Murray: “In the past quick delivery in our space was weak. I think we are down to days and that is not inconsistent with the general retail trend. We don’t have to deliver groceries in New York in five hours or less. If they are going to buy a decent amount, I’m not talking millions. I’m just talking tens of thousands. If they want to make a stock commitment on something, spend more time talking about what the retail is that you want that out at. Are you really going to sell it? You’re going to make your margin. Now let’s figure out what we can fit into that instead of just, ‘Hey, I like that. What’s the price?’ So backing into gaps in the market on their floor using the retail is a trend that is working for us, and I think it seems to be working for the dealers who can take that approach.
“Motion is still a big trend. I’m getting some black weave requests, black frame requests on aluminum more than I have seen in the past. They not only want black weave, but they want it in the family of black, which is actually hard to accomplish to make it look decent. Performance cushions are another area we’re getting a lot of demand on, and that is something we have a value at and a competitive advantage. And then later-season demand, which I think ties into the quick delivery. I don’t think people plan out like they used to. They will wait and then they will want it right away.”
How many new collections do you have for 2019?
Murray: “We have seven completely new collections.”
How many fabrics do you offer on most of your collections?
Murray: “Our Universal program is up to about 40.”
There was one manufacturer who was backing off all this stuff and he said, “About a month ago I bought a car. It was about $60,000. I had roughly 10 choices of color for the exterior, and for the interior they gave me two choices. If they can do it with cars, what the hell are we doing with patio furniture?”
Well, next year when we talk, I hope you have California figured out. What have I not asked that you want to discuss?
Murray: “I’m just trying to make sure that the dealers who don’t know us well, now
understand us a little better. We’ve learned from our mistakes, and we’ve learned from some of these gaps that there is this Universal cushion program, these targeted retail price points mean something, making cushions in this country means something, performance cushions, all these things mean something. I hope that it jumps off the page, or at least, when they come to the showroom, that there is a lot of competition at the $1,200 price point which is where most volume in the country is done.

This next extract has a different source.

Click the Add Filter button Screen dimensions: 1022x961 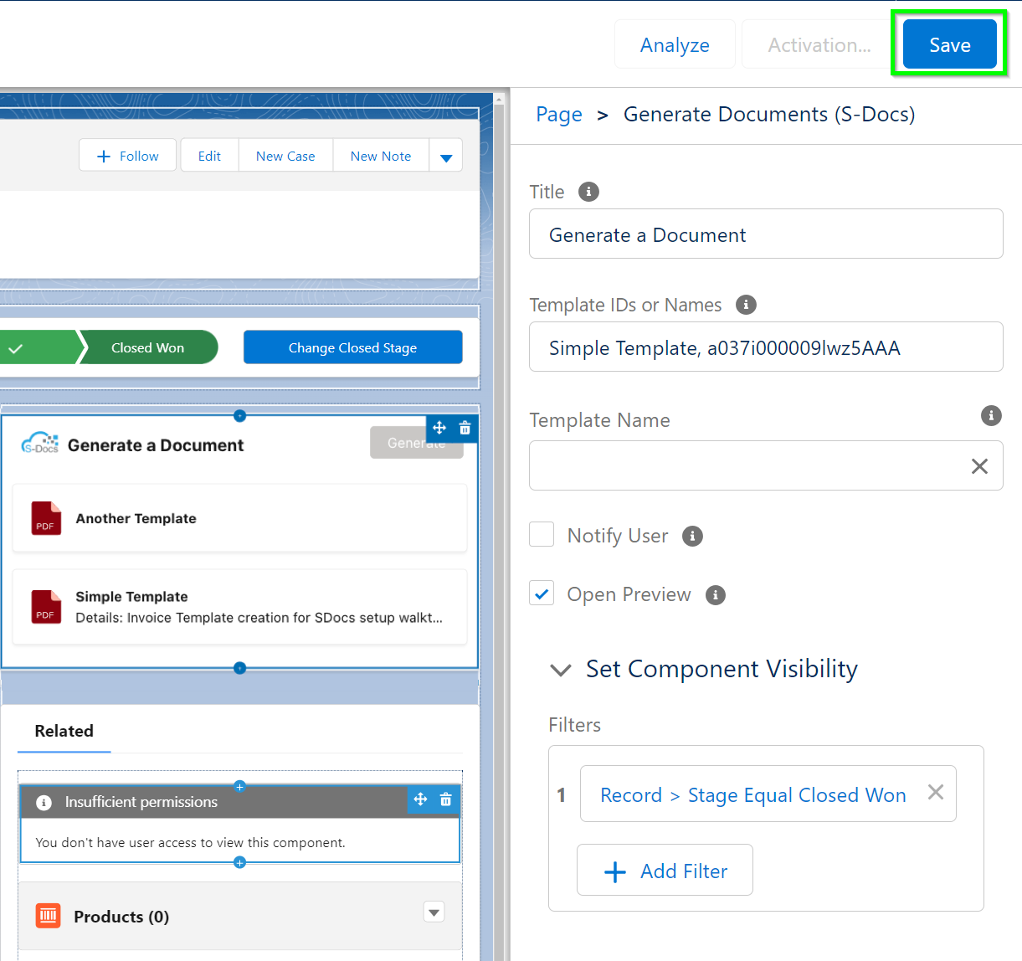coord(665,870)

“There is a lot of competition over $3,000 and what we are trying to do is to fill the gap between $1,499 and $3,500. What we really want from our customers is to tell us what they need, and that’s how we turn it into product development for future projects.”
Now, did you make your goal of 100 retailer visits?
Murray: “I made it to over 100 locations, but I didn’t make it to the complete 100 in the timeframe that I set for myself. But I think I had 85, 86 billing entities, and I probably made it to 200 locations. I didn’t actually count locations because in many cases I was visiting multiple locations from one billing entity.”
I’ve never heard of anyone even coming close to you.
Murray: “Well, that goes back to product development. I can tell you that, from our success being in the stores, talking to the salespeople, even if you have some problems, like something didn’t sell or something shipped late or whatever, you get over that hump and you just start asking the salespeople and the managers and the owners, ‘What’s working? What are people asking for? What’s selling? What would help you sell more of it?’
“These things are by far the best feedback for product development I have ever had in this business, and I’m going to keep doing it. When I get away from it I lose some ground.”